Text provided:
================================
# Your 3-4 year olds, how often did they go to nursery?



## LaDY

I know between this age they get 15hrs free funding. I was just wondering did you put your children in for half days or full days? X


----------



## Tudor Rose

when my son went nursery he went 5 afternoons a week, monday-friday, he is an august child so it really prepared him for starting "big school".


----------



## smelly07

The pre-school my eldest daughter went to a few years ago at the time only offered 12 hours free funding so she went 4 mornings a week, now its 15 hours free funding so my youngest daughter will be going 5 mornings a week as i am then able to work more days/hours, she is only doing a year in pre-school before starting school though so i think she will be okay x


----------



## RachA

Daniel went Tues and Fri mornings to start off with, when he was 2 1/2years - 3 hours per day (could need do the afternoon as i didn't like having to be tied to being home by a certain time lol).
Then when he turned 3 he went Tues, Wed and Fri mornings - 2 sessions were 4 hours to include lunch and the other was 3 hours. (He is an August birthday)


When Esther goes she will start off on 2 mornings for the first year and 3 mornings for the second year. (She is an Oct birthday)

Because i don't work i don't feel that i need to put them in for any longer than the 15 hours free we get.


----------



## HOLJ88

Three full days a week (Mon, Weds, Thurs). Don't have much choice as I work and study and the childminder can only have her two days a week.

If I didnt work and study, I would only send her for the 15 hours- probably the afternoons x


----------



## mum22ttc#3

DD2 started in September and she goes 5 days a week. Each afternoon she does 3 hours :)


----------



## mandy81

When my kiddies were younger they went to nursery 5days a weeks for 4 1/2 hours a day x


----------



## Vonnie18

Is it different in England than it is in Scotland, I've never heard of the 15 hours free funding!?

Up here they start not long after they turn 3, depending on when their birthday is and then thats them either every (weekday) morning or afternoon until they start school...so almost 2 full years of nursery, again depending on their birthday. x


----------



## Charlotte-j

My daughter does mon-fri half days atm. Then sept she will be starting school full time hopefully 
x


----------



## mum2beagain

Vonnie that's the same in uk they start the tee
After there 3rd bday and every child is entitled to 15hrs free which is 5 3hr sessions but some nurseries let u use ur 15hrs over full days or u can top it up and pay the extra Keira has done 5 mornings since last January she was 3 in the October before


----------



## LaDY

HOLJ88 said:


> Three full days a week (Mon, Weds, Thurs). Don't have much choice as I work and study and the childminder can only have her two days a week.
================================
Data records:
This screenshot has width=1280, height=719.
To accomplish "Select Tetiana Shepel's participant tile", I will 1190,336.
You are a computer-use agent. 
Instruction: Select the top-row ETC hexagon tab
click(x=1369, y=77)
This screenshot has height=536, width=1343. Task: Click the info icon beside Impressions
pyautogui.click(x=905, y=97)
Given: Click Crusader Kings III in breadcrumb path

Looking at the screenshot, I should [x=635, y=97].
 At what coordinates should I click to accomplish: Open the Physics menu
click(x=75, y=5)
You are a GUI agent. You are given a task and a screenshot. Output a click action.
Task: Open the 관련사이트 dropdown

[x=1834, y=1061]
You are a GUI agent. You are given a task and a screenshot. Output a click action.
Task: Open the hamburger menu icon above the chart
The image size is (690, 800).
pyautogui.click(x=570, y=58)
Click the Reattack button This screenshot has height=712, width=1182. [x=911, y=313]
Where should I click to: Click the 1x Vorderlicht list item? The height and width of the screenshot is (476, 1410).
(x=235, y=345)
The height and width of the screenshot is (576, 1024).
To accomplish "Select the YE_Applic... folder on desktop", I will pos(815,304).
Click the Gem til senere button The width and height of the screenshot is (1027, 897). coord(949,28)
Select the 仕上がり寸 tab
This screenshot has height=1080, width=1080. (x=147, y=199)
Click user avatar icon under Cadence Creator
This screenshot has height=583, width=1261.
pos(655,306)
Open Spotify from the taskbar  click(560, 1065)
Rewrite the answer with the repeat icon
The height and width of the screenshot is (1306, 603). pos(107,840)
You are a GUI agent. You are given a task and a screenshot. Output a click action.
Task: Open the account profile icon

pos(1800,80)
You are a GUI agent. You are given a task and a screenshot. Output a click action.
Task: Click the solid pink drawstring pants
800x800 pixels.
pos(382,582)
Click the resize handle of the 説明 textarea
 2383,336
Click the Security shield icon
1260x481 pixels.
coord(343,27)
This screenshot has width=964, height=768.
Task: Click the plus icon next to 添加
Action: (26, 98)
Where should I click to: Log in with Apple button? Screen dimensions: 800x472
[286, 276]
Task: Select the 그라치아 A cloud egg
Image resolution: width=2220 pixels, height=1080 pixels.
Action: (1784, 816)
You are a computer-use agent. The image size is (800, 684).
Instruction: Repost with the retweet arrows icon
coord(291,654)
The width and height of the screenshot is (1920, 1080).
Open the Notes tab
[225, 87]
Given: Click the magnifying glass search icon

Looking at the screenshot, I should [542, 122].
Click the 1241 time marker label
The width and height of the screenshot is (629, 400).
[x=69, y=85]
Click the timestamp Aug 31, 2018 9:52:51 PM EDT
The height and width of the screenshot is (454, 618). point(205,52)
================================
Challenge: Transcribe the nursery thread from "If I didnt work" up to and including "does 3 hours :)".

Written reply:
If I didnt work and study, I would only send her for the 15 hours- probably the afternoons x


----------



## mum22ttc#3

DD2 started in September and she goes 5 days a week. Each afternoon she does 3 hours :)